Findings from the Youth 19 vaping survey published today show 10% of young people aged 13-18 are regular vapers. Half of these rangatahi had not smoked before vaping.
Life Education Trust Chief Executive John O’Connell says schools are struggling to cope.
“We’ve been talking with school principals and teachers about the growing concern since 2019. Amending the Smokefree Act to protect young people took too long and vaping is now a bigger problem than smoking in young people,” says O’Connell.
The Smokefree Environments and Regulated Products (Vaping) Amendment Act 2020 (the Amendment Act) introduced provisions to ensure vaping products aren’t marketed or sold to young people and prohibiting vaping in schools.
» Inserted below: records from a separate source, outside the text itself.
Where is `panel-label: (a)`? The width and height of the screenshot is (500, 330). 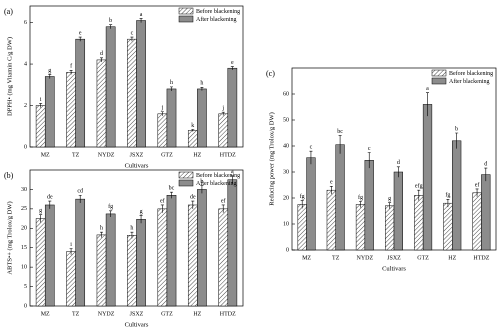
panel-label: (a) is located at coordinates (8, 12). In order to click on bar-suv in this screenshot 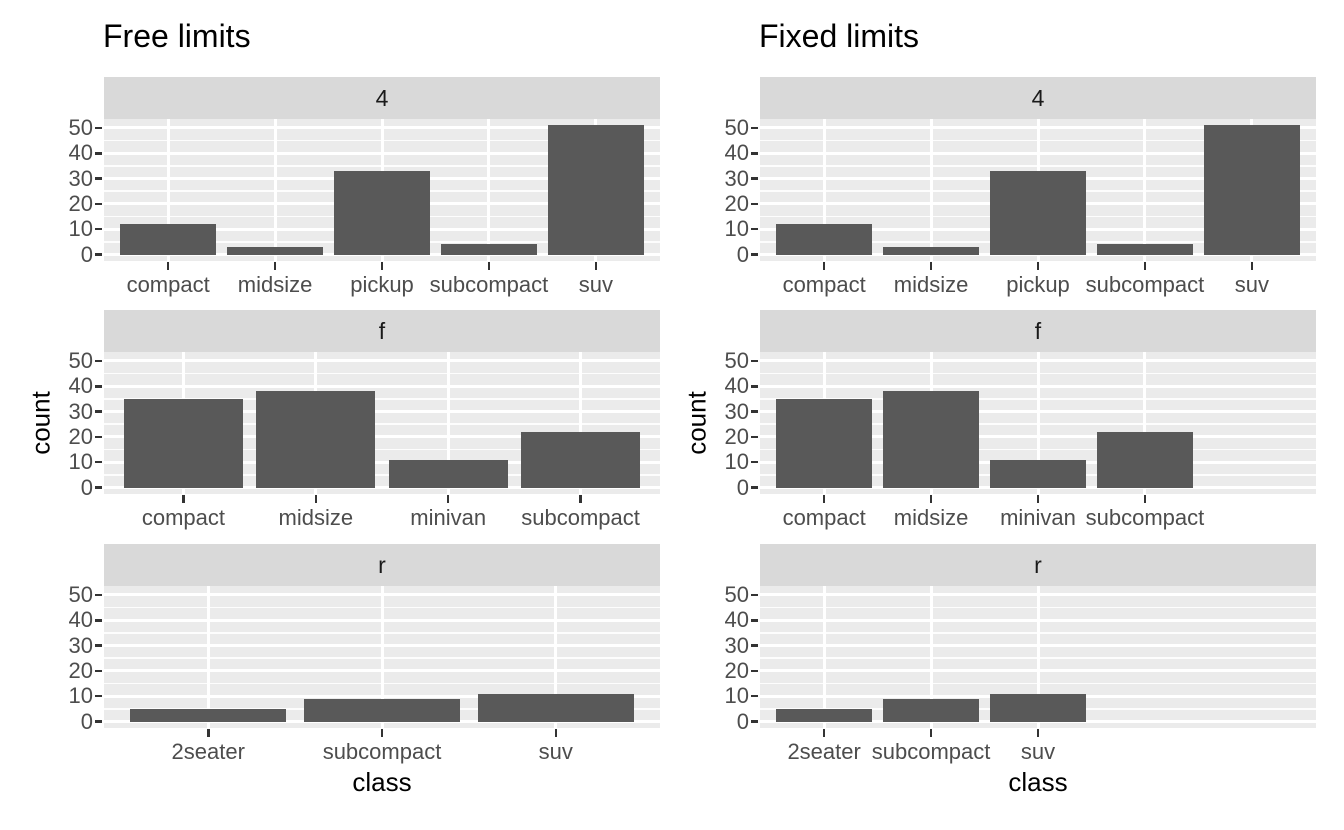, I will do `click(596, 190)`.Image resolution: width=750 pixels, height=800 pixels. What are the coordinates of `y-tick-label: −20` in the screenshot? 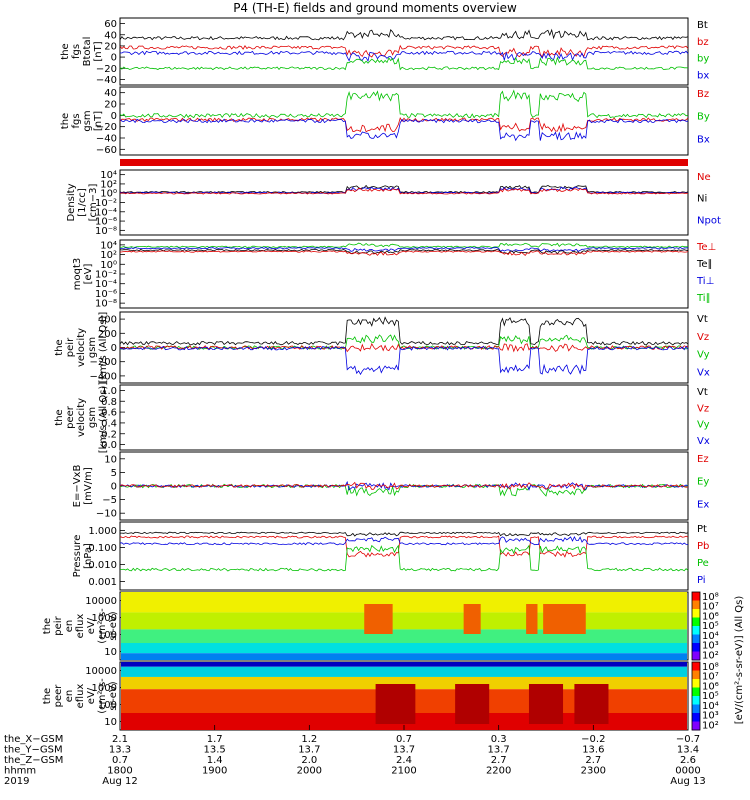 It's located at (106, 128).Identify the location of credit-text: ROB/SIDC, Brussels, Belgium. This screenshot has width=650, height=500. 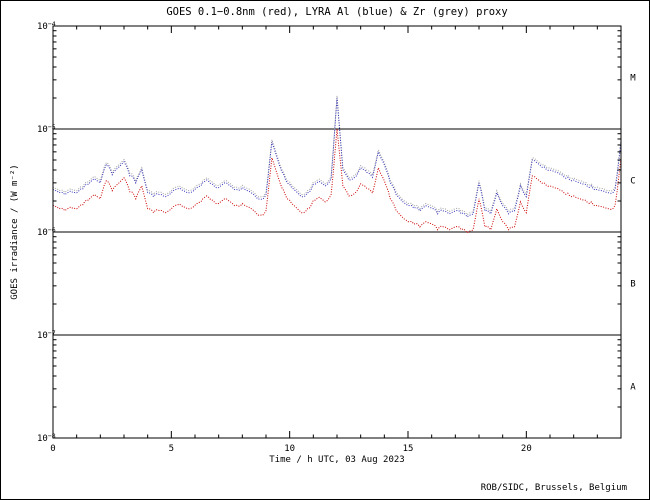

In response to requests from teachers, Life Education Trust provided a vaping workshop in Christchurch earlier this year, with teachers from more than 30 schools in attendance.
According to O’Connell schools continue to reach out as they struggle to find support to deal with the increasing number of both primary and secondary school students’ vaping.
“Although vaping is a topic offered to schools in the Healthy Harold programme provided in mobile classrooms at primary and intermediate schools, we’re hearing that teachers and whānau need support to understand the issues and encourage young people to stop vaping or more importantly not try it, says O’Connell.
As a result in 2022, Life Education Trust will introduce a theatre-in-education programme to secondary schools, based on their successful alcohol education programme, SMASHED. Professional development workshops on vaping will also be offered to teachers and whānau throughout New Zealand.
The Asthma and Respiratory Foundation will be releasing the results of a national vaping survey soon and Life Education Trust will be working closely with them to use these learnings for education support to schools. With almost 22,000 secondary school respondents, it will provide data on the current prevalence and pattern of youth vaping in New Zealand.